The Crescent City Harbor District should be solar powered by June 30, 2020, a year and a half later than originally intended. If American Diversified Energy, LLC (ADE), the contracted company, fails to complete the project by that date, they will have to pay a $350,000 penalty.
At the harbor commissioners’ meeting on Tuesday, Jan. 7, the harbor commissioners reviewed and edited the second amendment of the solar energy power purchase and license agreement. As soon as all the necessary parties sign the amendment, the solar power project’s construction can finally begin.
In 2018, the Crescent City Harbor contracted with Renewable Energy Capital, LLC, (REC) after seeing the finished solar project they conducted at the Humboldt Bay Harbor District. However, since REC had a full list of projects already on their agenda, they assigned the project to ADE.
ADE was supposed to commence the construction in the summer of 2018 and complete it by December, but they had to extend the deadline to Dec. 31, 2019. Yet, it still never got completed, and no one knew exactly why.
“No one really said anything, but we think they just ran into cash flow problems and had they extended themselves too much,” said Harbor Master Charlie Helms. “We don’t really know.”
Upon seeing the neglected project, Alex Lemus from REC took it upon himself to ensure the project would get finished.
“When he saw that it wasn’t happening I think it really just, it really was an ethical thing on his part,” Helms said. “He stepped up when he didn’t have to at all and jumped in to make sure that we’ll get a solar energy project completed.”

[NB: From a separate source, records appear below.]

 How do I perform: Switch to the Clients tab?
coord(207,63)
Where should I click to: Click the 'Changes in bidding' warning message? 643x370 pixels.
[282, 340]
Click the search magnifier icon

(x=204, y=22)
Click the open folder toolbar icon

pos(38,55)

With an amended agreement and a penalty fine on the table, ADE is set to be completed by June 30 of this year, and the agreement will emphasise the project must be fully completed. The only edit the commissioners made to the amendment was clarifying that “completed” mean 100% finished and operating.
Beginning in June, the solar power project will power the entire harbor for 25 years, making the Crescent City harbor the only green, tsunami resistant harbor on the entire west coast, according to the Deputy Harbor Master Lane Tavasci.
“We’re all excited about that. We’re trying to go, as much as we can, on green and making this a sustainable harbor,” Tavasci said.
Having the harbor solar powered will also save 20 to 25% of the harbor’s electric bill, which reaches over $200,000 a year.
“Del Norte County is a wide open field for solar and… everybody in Del Norte County, and we’re talking Del Norte County itself and the city of Crescent City, are watching how this project goes,” Tavasci said.